== PASSAGE ==

Cannot emerge splashutils with latest baselayout + openrc

----------

## hotspoons

 *WuDDjA wrote:*   

> Same Problem here.
> 
> Cannot emerge splashutils with latest baselayout + openrc

 

I left a message on Roy Marples' web page (ex-Gentoo developer of OpenRC) regarding this as it seems to have not been a problem until recently, and nothing had changed with splashutils; just rapid development of BaseLayout2 and OpenRC. It seems the undefined variables that the ebuild is barfing on are related to some rc libraries or headers (I didn't dig around the source enough to figure out exactly where it was coming from, but in splash.c, there was an include for an init.h or similar file - the variables it barfs at are 'rc_depinfo_t' and 'deptree', both of which sound very rc-init in nature). You can view it here: 

http://roy.marples.name/node/371#comments

----------

## hotspoons

It was easy to miss, but here's where you can download the patch to splashutils: http://roy.marples.name/node/372. It is patched against the latest ~arch splashutils.

===

DIRECTIONS:
a – Quote the forum thread from "It was easy" to "latest ~arch splashutils.".
b – Name every person or forum user who appears in the forum thread.
The data has no connection to the forum thread.

== RECORDS PROVIDED ==

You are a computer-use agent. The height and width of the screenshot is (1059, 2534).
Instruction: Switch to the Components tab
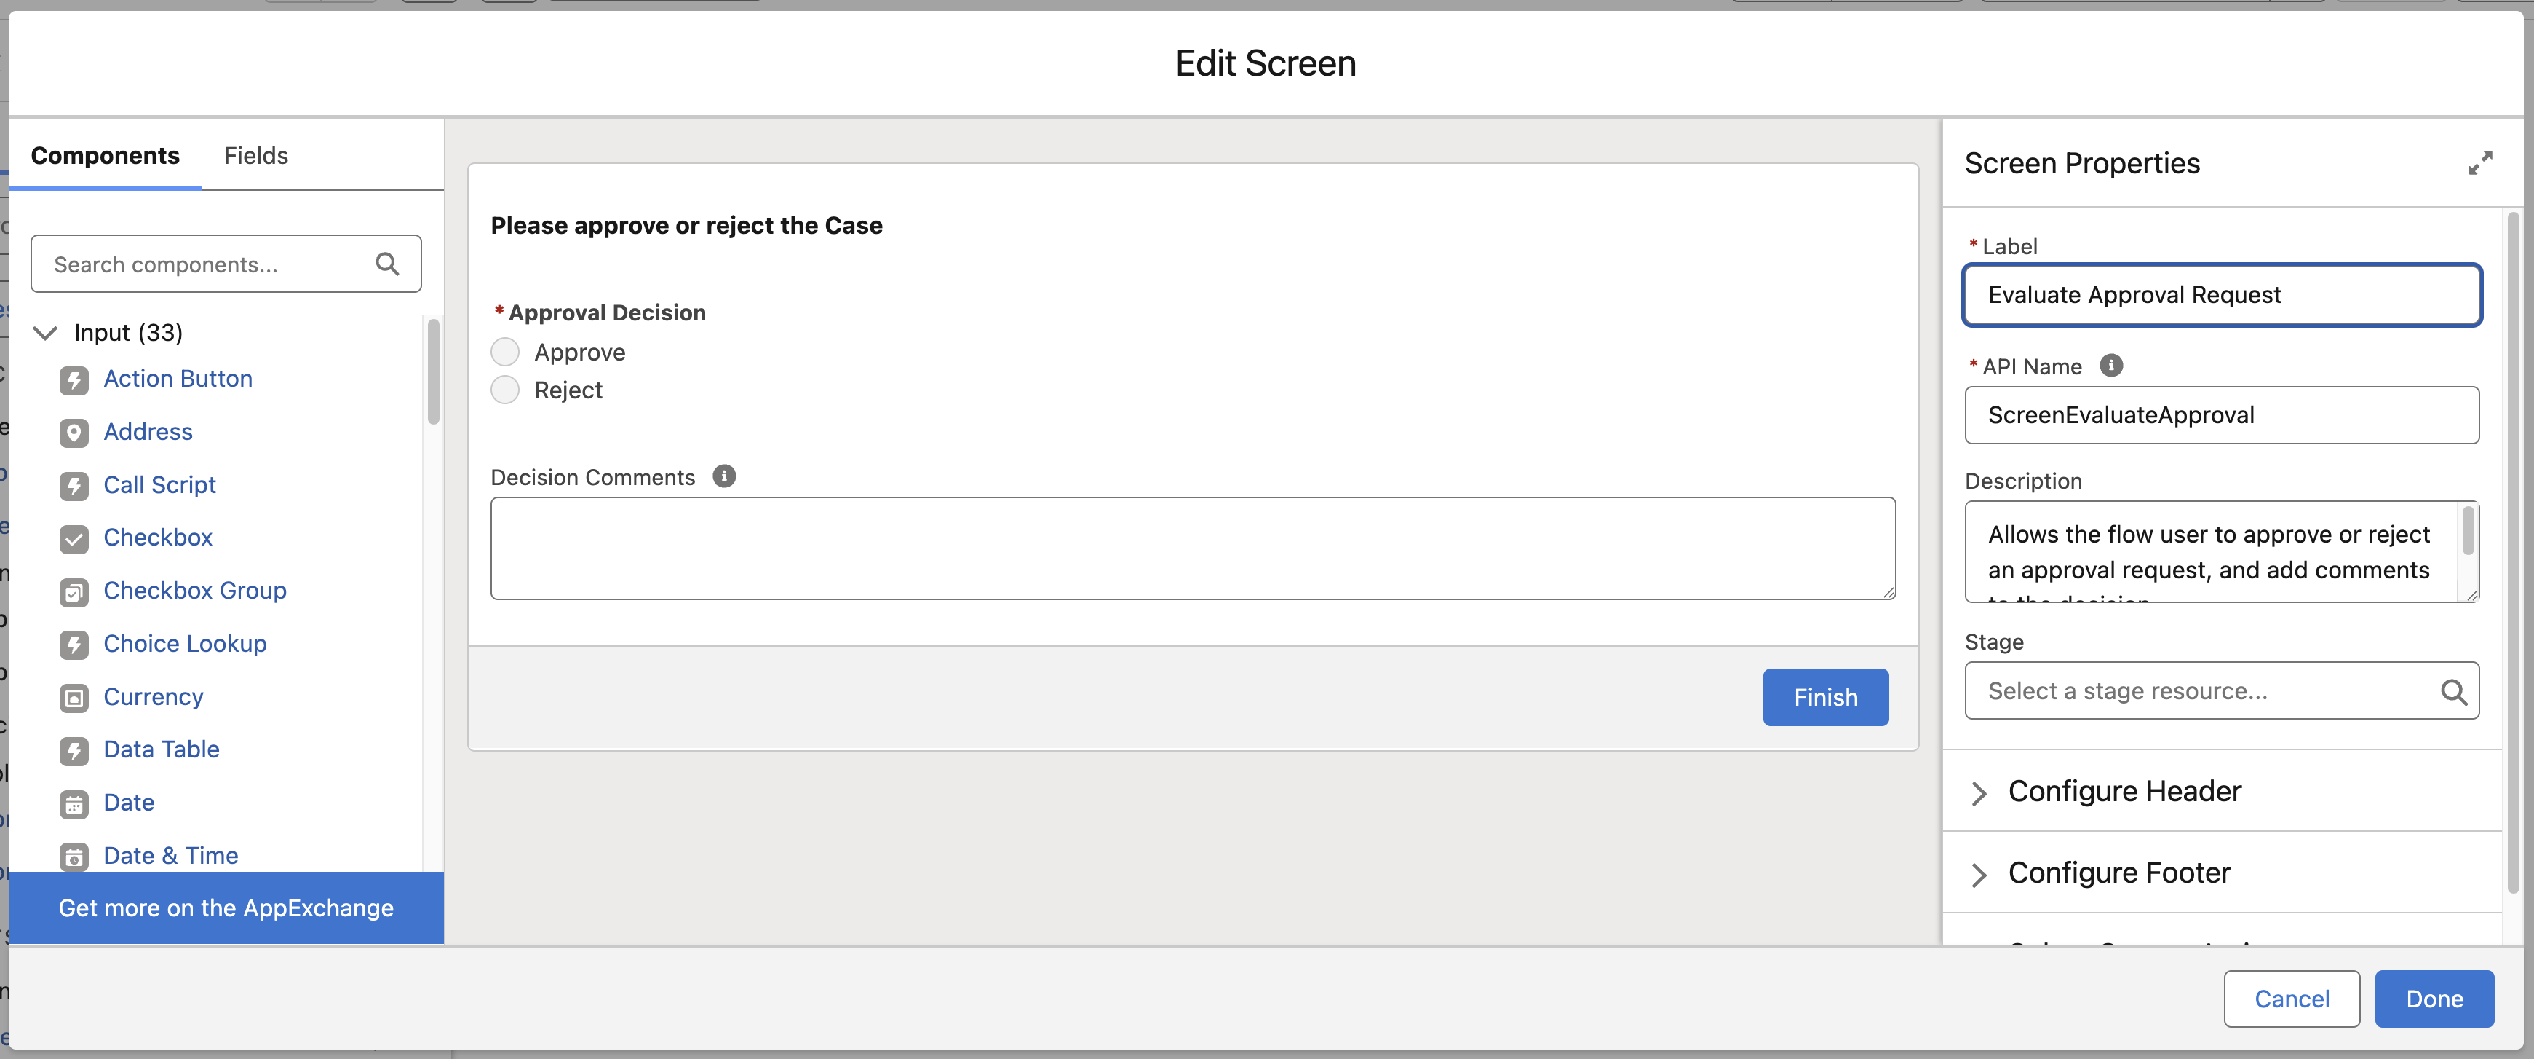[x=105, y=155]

===
== RECORDS PROVIDED ==

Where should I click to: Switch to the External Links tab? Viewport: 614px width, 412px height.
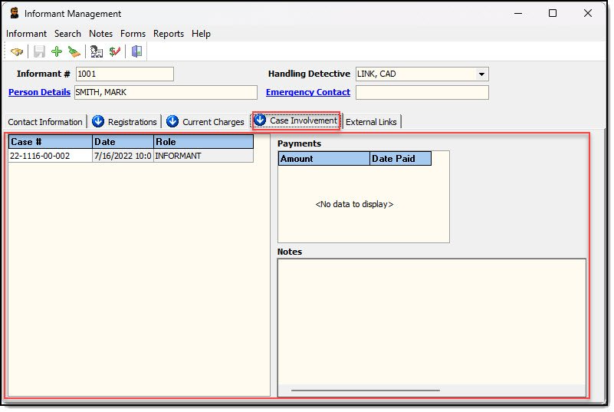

===
== RECORDS PROVIDED ==

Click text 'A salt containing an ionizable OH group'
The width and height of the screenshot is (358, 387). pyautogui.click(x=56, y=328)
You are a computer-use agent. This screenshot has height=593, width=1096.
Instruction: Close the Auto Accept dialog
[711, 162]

===

RESPONSES:
a –
It was easy to miss, but here's where you can download the patch to splashutils: http://roy.marples.name/node/372. It is patched against the latest ~arch splashutils.

b – hotspoons, WuDDjA, Roy Marples